Di seguito un esempio di preliminare: la Società ALFA intende affidare la distribuzione una particolare tipologia di dispositivi medici alla società BETA ad un prezzo determinato; potrebbe accadere che le parti non abbiano ancora concordato gli elementi accessori del contratto (es. l’eventuale vincolo di esclusiva, l’attività promozionale che dovrà svolgere il distributore e/o la ripartizione dei costi di distribuzione) ma che siano quantomeno d’accordo sugli elementi principali del contratto di distribuzione (beni da distribuire e prezzo di acquisto ecc.). In questi casi, la società ALFA e BETA possono impegnarsi con il preliminare a concludere il futuro contratto di distribuzione dei dispositivi medici alle condizioni principali concordate nel preliminare e rinviare al definitivo l’accordo sugli altri elementi accessori del contratto.

Ma cosa succede se poi una delle due parti rinuncia e non stipula il definitivo?

Al netto dei complessi e variegati orientamenti giurisprudenziali, la parte adempiente potrebbe ottenere la risoluzione (i.e. cessazione) del contratto o una sentenza di condanna dal giudice che decreti la stipula del definitivo anche senza il consenso della parte rinunciante ai sensi dell’art. 2932 c.c. In entrambe le ipotesi, peraltro, la parte rinunciante sarebbe sempre esposta all’azione di risarcimento danni azionata dalla parte adempiente per la mancata conclusione del definitivo.

Ciò in quanto il contratto preliminare - se redatto correttamente - ha tutti i requisiti essenziali per divenire un contratto definitivo, per cui l’eventuale rinuncia fondata su elementi accessori del contratto difficilmente sarebbe ritenuta legittima.

Per tali motivi, si suggerisce di stipulare contratti preliminari che abbiano un termine preciso entro il quale le parti devono concludere il contratto definitivo e oltre il quale le parti saranno liberate dall’obbligo di stipulare il contratto definitivo se dovesse persistere il disaccordo sugli altri elementi del rapporto di accordo; in alternativa all’indicazione del termine, è possibile anche sottoporre il contratto preliminare ad una condizione c.d. risolutiva, concordando con controparte che l’avveramento di un determinato evento (per esempio, il mancato accordo sul vincolo di esclusiva o su altro elemento accessorio) determinerà la cessazione dell’accordo.

Conclusioni

Dalla lettura di quanto sopra si ricava chiaramente come la gestione della fase delle trattative possa presentare numerose problematicità se non affrontata con i “giusti” strumenti giuridici. I vari e spesso parziali accordi a cui giungono le parti nella fase precedente alla stipula del definitivo producono effetti giuridici distinti e richiedono quindi una disamina mirata sulle soluzioni contrattuali più opportune.
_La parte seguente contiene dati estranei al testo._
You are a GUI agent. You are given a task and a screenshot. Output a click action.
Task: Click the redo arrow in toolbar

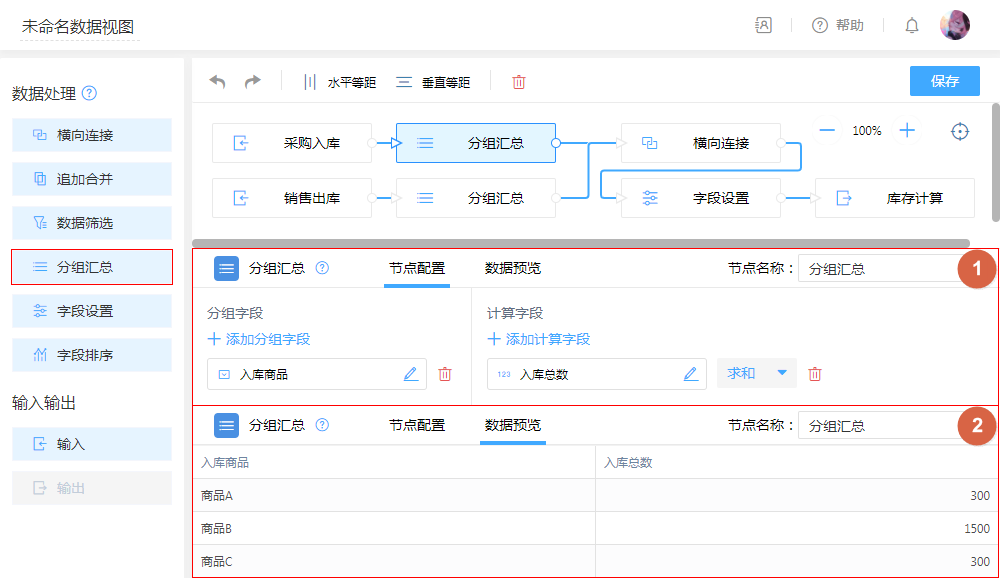253,82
Una gestione e redazione degli accordi in fase di trattativa superficiale e non approfondita potrebbe infatti comportare l’impossibilità di raggiungere gli obiettivi prefissati. Così, per esempio, potrebbe accadere che un’errata redazione dei documenti e/o accordi in fase di trattativa porti a qualificare l’atto sottoscritto come:

  • un “contratto preliminare” o addirittura un “contratto definitivo”, obbligando, nel primo a caso a concludere un contratto definitivo, nel secondo caso ad eseguire dei veri e propri obblighi contrattuali, ciononostante non si avesse alcuna intenzione di vincolarsi e al contrario si volesse ricorrere allo schema non vincolante della “minuta”;
  • una “proposta irrevocabile” non ritirabile prima del decorso di un certo termine, anche se il fine perseguito era semplicemente quello di indicare i prezzi dei propri prodotti per poi solo successivamente andare a definire nei dettagli le ulteriori clausole del contratto.
  • una “minuta”, così non obbligando una parte a concludere un “contratto definitivo” come invece si riteneva opportuno procedere.

Ancora, la redazione imprecisa del patto di “prelazione” o “opzione” potrebbe, per esempio, vanificare i diritti che il titolare pensava di poter esercitare, solo per non aver correttamente indicato l’oggetto della prelazione o non aver dato all’opzione un contenuto corrispondente a quello del successivo contratto definitivo.